Two years ago, California governor Gavin Newsom announced that the Golden State had joined the Beyond Oil & Gas Alliance, whose aim is to bring “together national and subnational governments committed to advancing a just transition away from oil and gas production.” This year, he signed a package of bills that the Los Angeles Times described as a continuation of a “fossil fuel crackdown.”
That characterization is apt. Other components of the crackdown include the governor and state attorney general Rob Bonta’s lawsuit against oil companies, a call for a windfall-profits tax at a time when profit margins in the energy sector are declining precipitously, ordinances that block the construction of new gas stations, an oil-industry “transparency” bill likely to damage an already-declining business model, and a de facto ban on new oil wells. These actions are inseparable from the state’s rush to end industrial and transportation carbon dioxide emissions. But California’s leaders don’t appear to have a backup plan if things go awry.
What if enough renewable power won’t emerge to keep electric vehicles charged? What happens if electric trucks and buses fail to live up to the hype? If “sustainable” aviation fuels are costly or ineffective? If trains and ships (already operating under costly fuel rules near the coast) can’t comply with ever-tightening climate regulations? In short, how can California keep its economy healthy if the transition to renewable energy doesn’t go smoothly?
Facts demonstrate the centrality of fossil fuels to the state’s economy. Oil production in a state with the sixth-most crude reserves nationally has fallen severely. Consequently, the state has increased its overseas crude-oil imports from 5 percent in 1992 to 59 percent to meet consumption demand. As production falls, imports rise.
Were California its own country, it would have the world’s fourth-largest economy. Both its physical size and financial might have necessitated the proliferation of airports, now numbering more than 140. None is quite as busy as LAX, but in a single year California air traffic burns more than 13 billion gallons of aviation fuel. No other state consumes as much.
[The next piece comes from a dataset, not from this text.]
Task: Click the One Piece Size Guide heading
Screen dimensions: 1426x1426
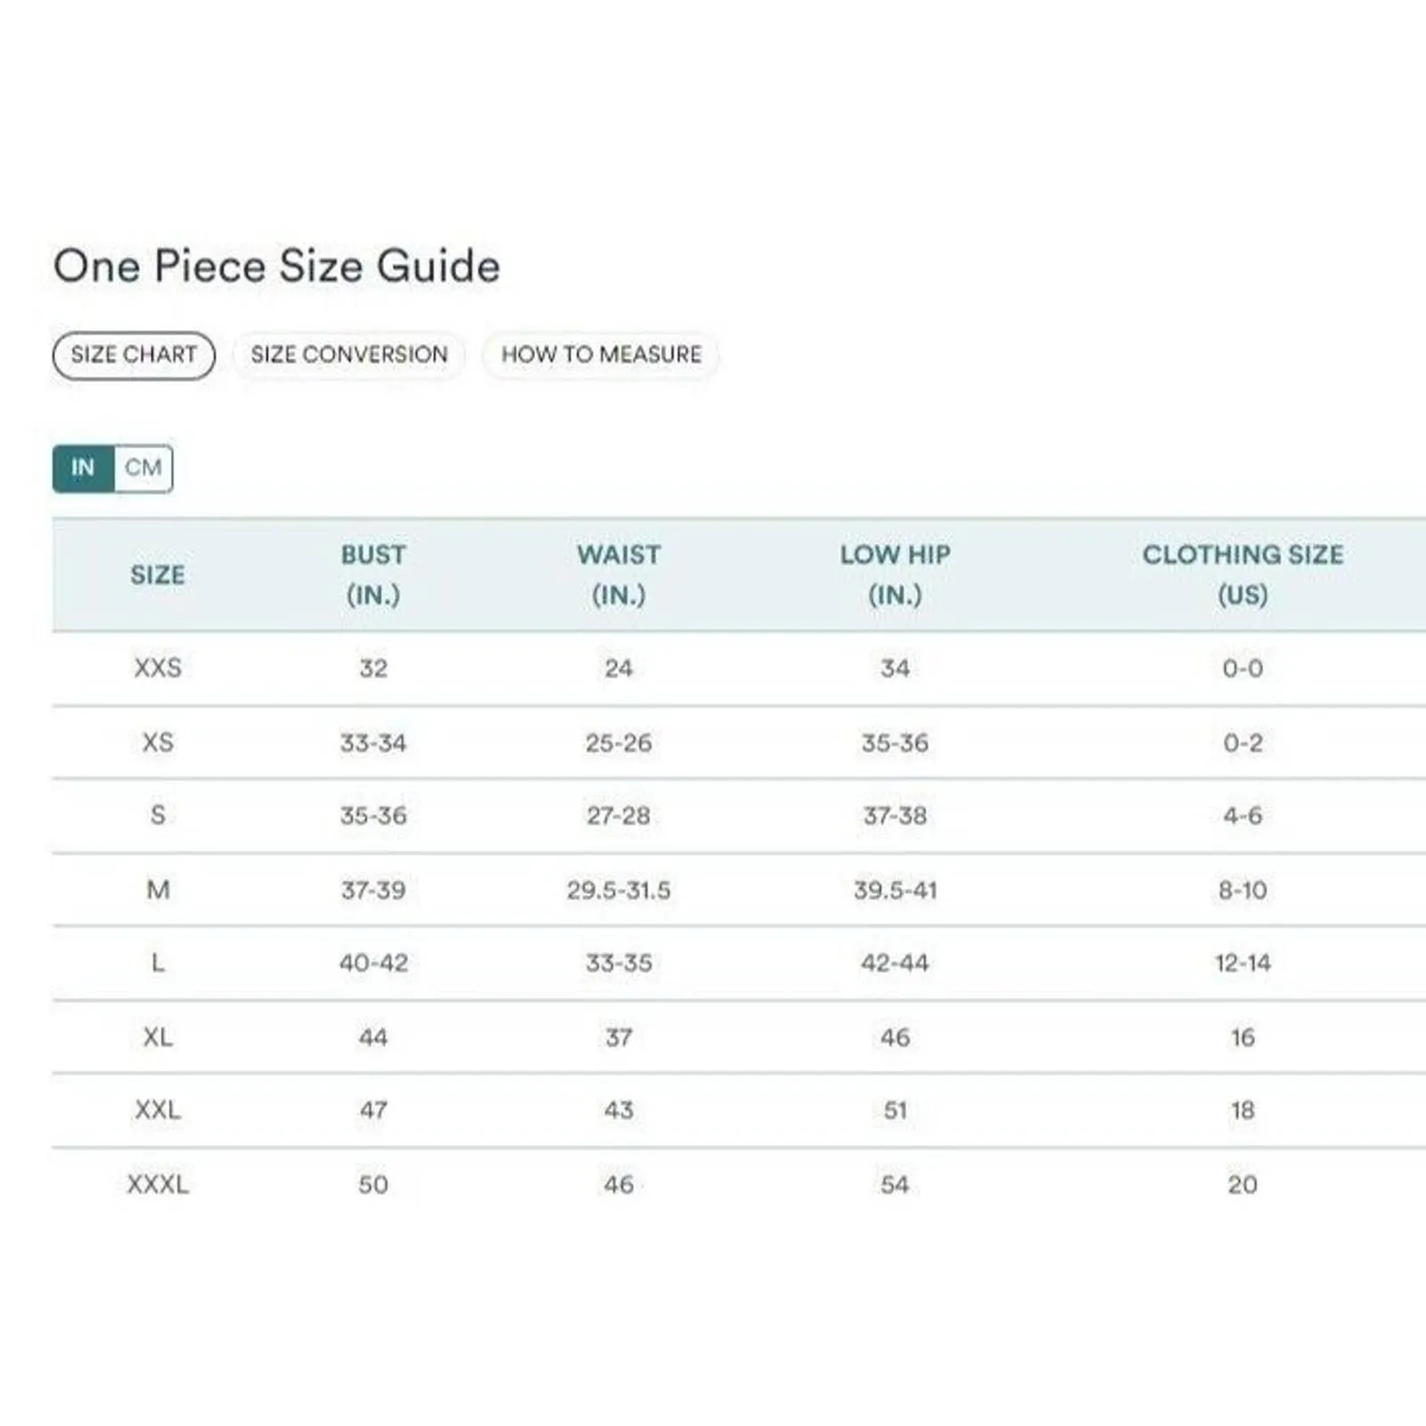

Shipping, too, bolsters the state’s economy. It boasts 12 ports, including the nation’s two largest—Los Angeles and Long Beach, which handle large volumes of both imported and exported goods. Much of the more than 400,000 barrels a day of residual fuel—primarily consumed as bunker fuel in the maritime shipping sector—used daily in the U.S. goes to ships moving in and out of California ports. Yet, these are already subject to fuel restrictions. And not only ships but also the trucks moving goods and the equipment handling cargo need massive amounts of fossil fuel.
California is also a rail center. Along with Chicago, Los Angeles and Long Beach are “by far the top U.S. metropolitan areas for intermodal volume” of shipping containers, according to the Association of American Railroads. But the engines feed on diesel fuel; in California, that means diesel-powered locomotives need to be phased out and replaced by engines with a “zero-emissions configuration.”
In short, it takes an enormous measure of crude oil to keep the California economy running—and that’s before automobiles enter the picture. The commitment to erase oil and gas from the state’s energy portfolio appears to know no bounds. Newsom and other public officials seem unlikely to reverse course or even slow their pace. Proponents call this dedication to the green agenda idealistic, but consigning 39 million people to a future of blackouts seems worthy of a less flattering term.